Overview
Parabacteroides distasonis is an obligately anaerobic, Gram-negative, non-spore-forming bacterium belonging to the phylum Bacteroidota (formerly Bacteroidetes). It is a core member of the healthy human gut microbiome, enriched in individuals with balanced metabolic profiles. Research suggests that P. distasonis may play a significant role in bile acid metabolism, immune regulation, and protection against metabolic disorders including obesity and insulin resistance.
Classification
P. distasonis was originally classified within the genus Bacteroides before being reclassified into the genus Parabacteroides. It belongs to the family Tannerellaceae within the order Bacteroidales. As a member of the Bacteroidota phylum, it shares ecological niches with related organisms such as Bacteroides fragilis and Bacteroides thetaiotaomicron, though it occupies a distinct phylogenetic lineage with unique metabolic capabilities.
Key Characteristics
P. distasonis is notable for its capacity to regulate the bile acid pool, converting cholic acid to 3-acetylcholic acid and modulating nucleotide metabolism including uracil and purine pathways.
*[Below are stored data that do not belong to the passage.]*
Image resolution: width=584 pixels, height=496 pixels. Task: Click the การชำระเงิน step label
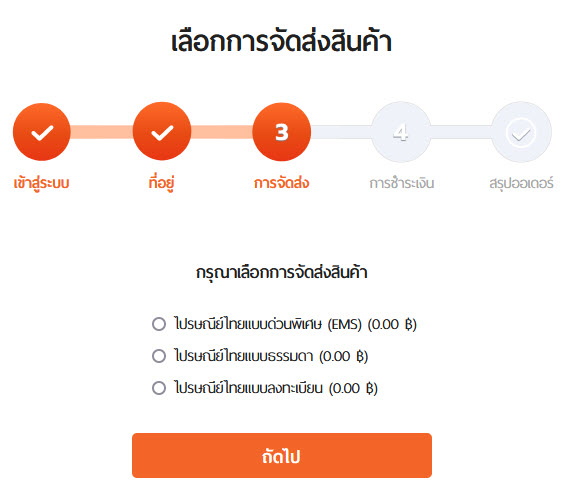click(x=402, y=183)
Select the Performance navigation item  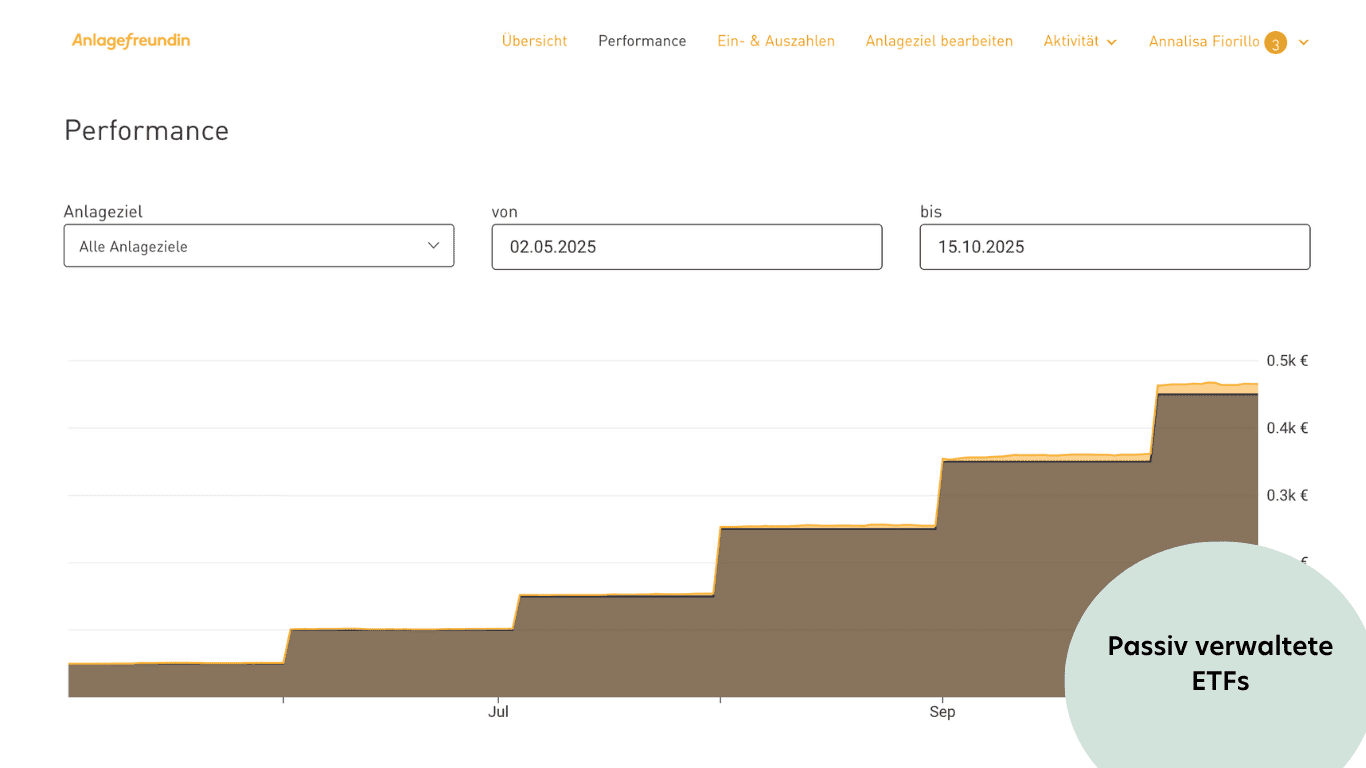pos(642,41)
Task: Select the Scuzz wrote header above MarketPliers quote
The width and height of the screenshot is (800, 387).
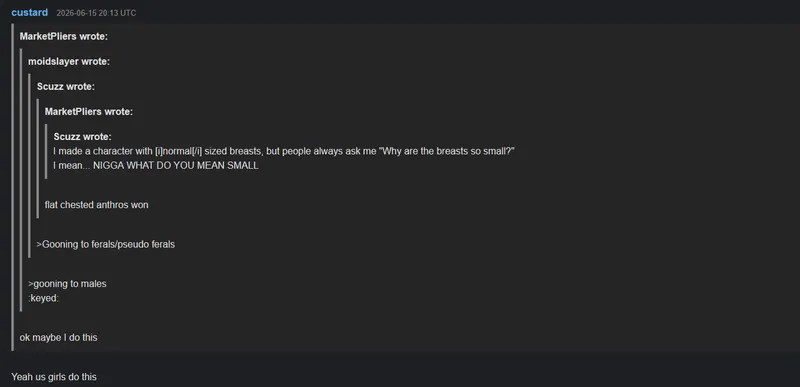Action: (66, 87)
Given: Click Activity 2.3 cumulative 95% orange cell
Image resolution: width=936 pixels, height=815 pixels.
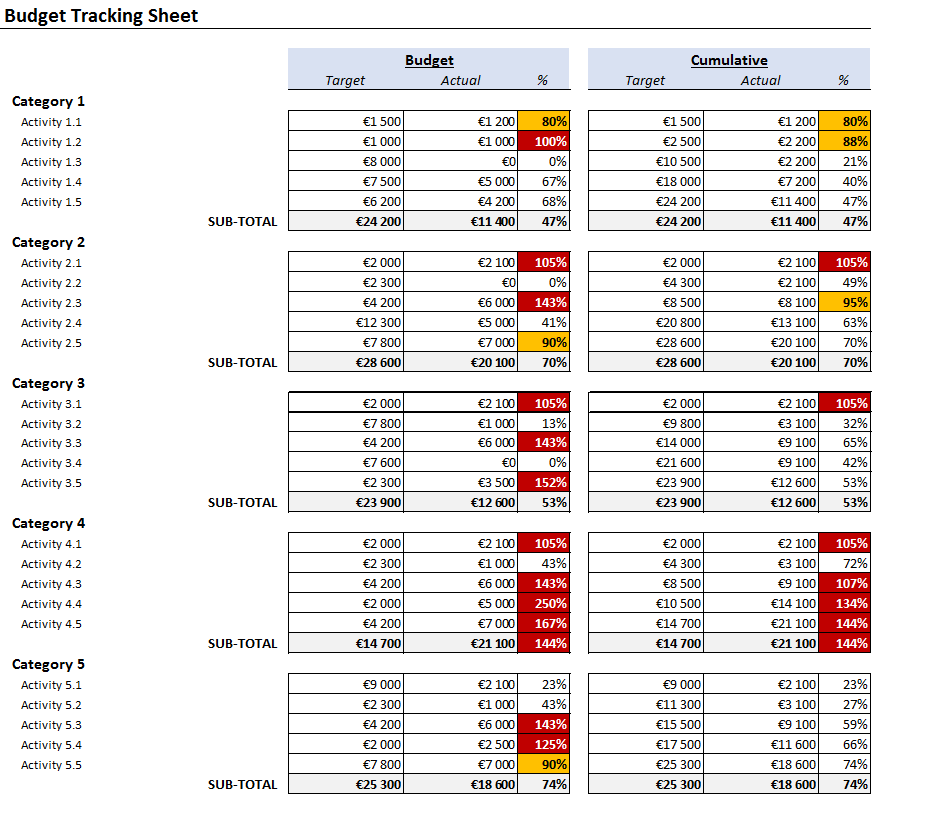Looking at the screenshot, I should point(845,303).
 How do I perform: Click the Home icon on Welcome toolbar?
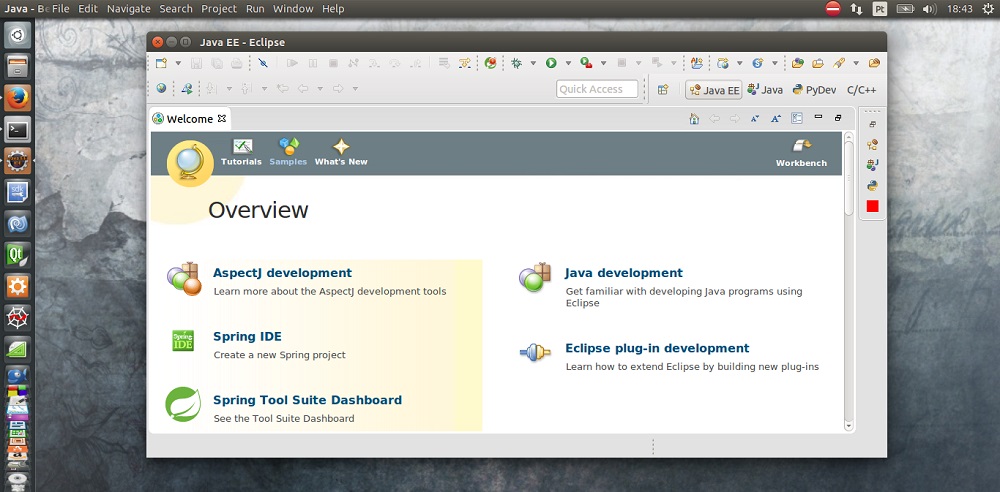coord(694,119)
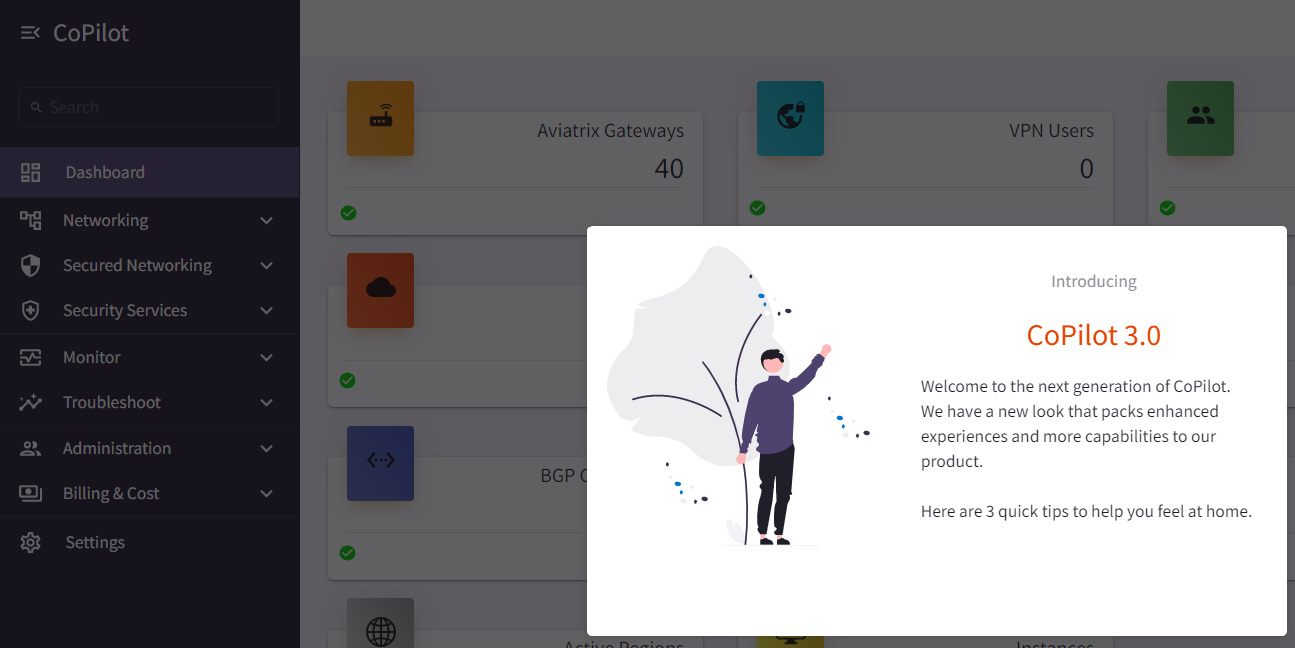This screenshot has height=648, width=1295.
Task: Click the Billing & Cost menu entry
Action: click(111, 494)
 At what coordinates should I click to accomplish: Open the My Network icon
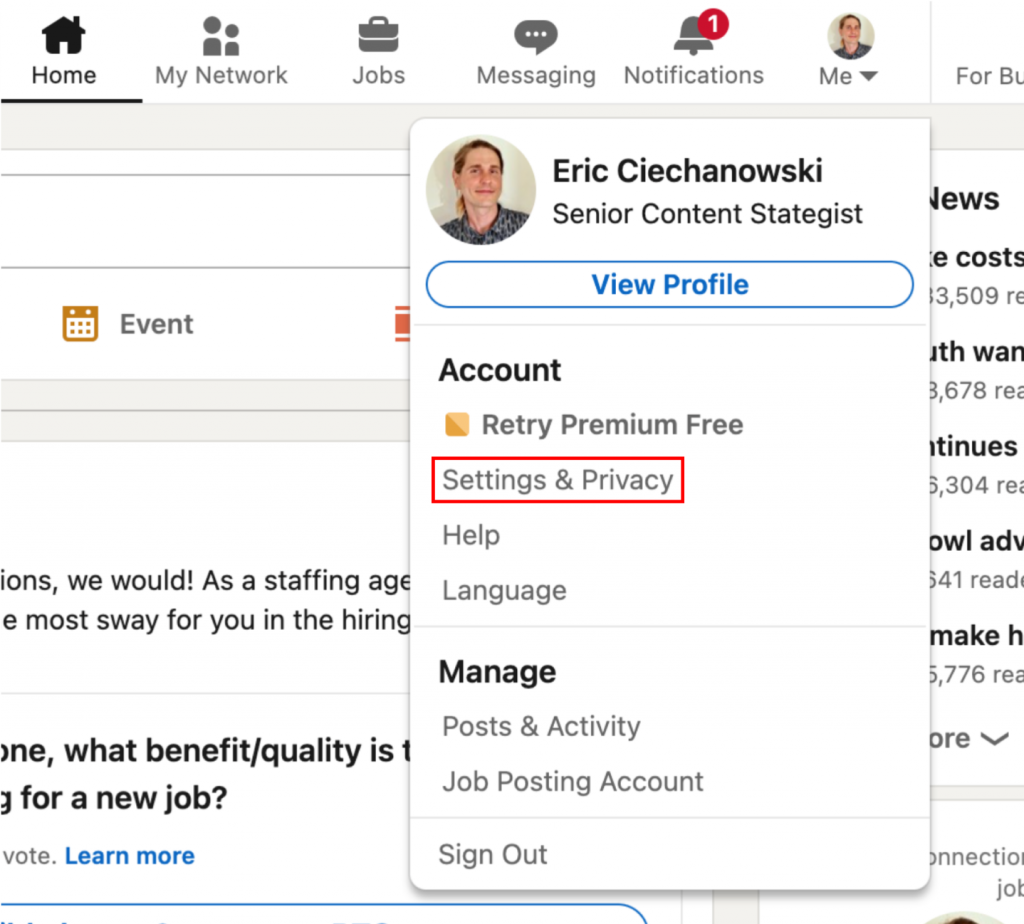pyautogui.click(x=220, y=33)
Human-derived strains have demonstrated antimicrobial activity against clinically relevant pathogens such as Acinetobacter baumannii (23.78% growth inhibition) and Salmonella enteritidis (33.65%). Additionally, strains have shown anti-inflammatory capacity by reducing nitric oxide production by up to 75% in LPS-stimulated macrophages, along with antioxidant activity (35-51% DPPH inhibition) and bile and acid tolerance confirming gastrointestinal survival.
Health Significance
Preclinical studies suggest that P. distasonis may provide broad metabolic protection. Its administration has been associated with attenuated obesity, enhanced insulin sensitivity, and improved bile acid and short-chain fatty acid metabolism in animal models. Notably, synergistic effects with Akkermansia muciniphila have been demonstrated in protecting against colitis, where the combination improved intestinal epithelial integrity and restored healthy microbiota composition. Research also points to potential roles in colorectal cancer protection and hepatic fibrosis prevention. However, rare reports of IBD exacerbation exist, suggesting that effects may be context-dependent in certain individuals. Clinical trials in humans are needed to confirm these promising preclinical findings.